**Goal of the exercise**. Reproduce the stretch of the article on the Bank of England rate rise from "The rate of" through "in base rate.", word for word.

**Text**.
===
The Consumer Price Index, a measure of the costs of goods and services, hit 5.4% in January, which is above the Bank of England target of 2%
Part of the Bank of England’s remit is to maintain inflation close to a 2% target level, according to Tom Denman, chief financial officer at Principality Building Society.
Denman said: “It is already more than double this amount, and is predicted to go higher still.”
On Thursday, February 03, 2022, the Bank of England increased the base rate from 0.25% to 0.50%. This was the second increase in the base rate since December. One in five mortgages across the UK are trackers, which means due to the base rate rise, repayments will increase in line with the Bank of England’s decision.
The Consumer Price Index, a measure of the costs of goods and services, hit 5.4% in January, which is above the Bank of England target of 2%.
Denman added: “The MPC has raised rates because they fear that the inflationary pressures being witnessed in the wider economy are becoming entrenched.
“If they do not act to control it, there is the risk that wage inflation will follow as employees demand higher wages to compensate for these price rises.”
As a result, Denman said this would cause firms to have to increase prices further in order to pay for those increased wage demands.
In this way, he believes there is a risk that inflation could spiral, which is something central banks are historically afraid of.
The rate of inflation, already at its highest level for almost 30 years at 5.5%, is tipped by the bank to hit 7.25% in April when the energy price cap is lifted, with bills expected to rise by an average of almost £700 to account for unprecedented increases in wholesale gas costs.
The price cap is currently limiting the rates a supplier can charge for its default tariffs.
Denman outlined that the markets are pricing in a number of base rate increases throughout 2022, beginning with a 0.25% hike in base rate.
“This could take Bank Base Rate to around 1.0% by the end of the year, or even slightly above that level,” he added.
Ben Merritt, director of mortgages for Yorkshire Building Society, said that given the acceleration in inflation in the past year, combined with a hot jobs market, it is no surprise the Bank of England has moved to increase the Bank Rate, and indeed we have had two in quick succession.
“With the Bank of England predicting inflation will peak at over 7.00% in April and remain above the 2% target in 2022 and 2023, the Bank Rate is likely to increase further this year but most economists expect it will probably settle at 0.75% to 1.00%,” added Merritt.
Base rate increases normally result in mortgage rates rising and, while this may happen, Merritt believes intense competition in the mortgage market will mean the cost of borrowing may not rise in line with the bank rate and should still remain affordable.
===
**Dataset extract**.

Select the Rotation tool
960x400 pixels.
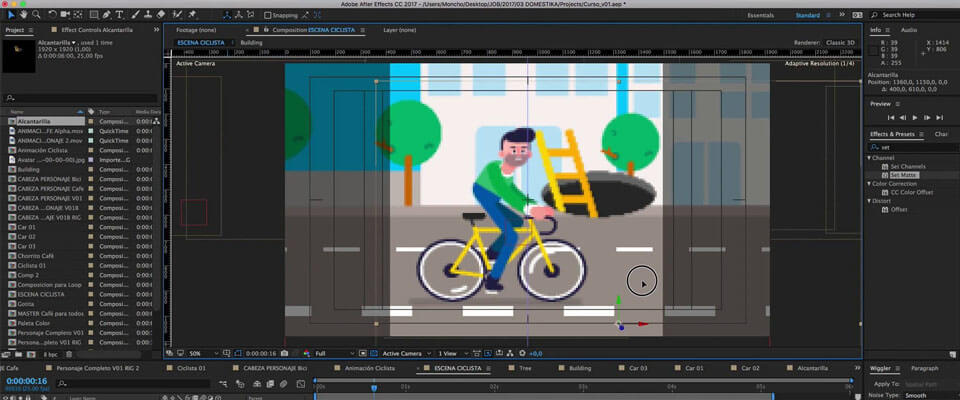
===
**Answer to the problem**.
The rate of inflation, already at its highest level for almost 30 years at 5.5%, is tipped by the bank to hit 7.25% in April when the energy price cap is lifted, with bills expected to rise by an average of almost £700 to account for unprecedented increases in wholesale gas costs.
The price cap is currently limiting the rates a supplier can charge for its default tariffs.
Denman outlined that the markets are pricing in a number of base rate increases throughout 2022, beginning with a 0.25% hike in base rate.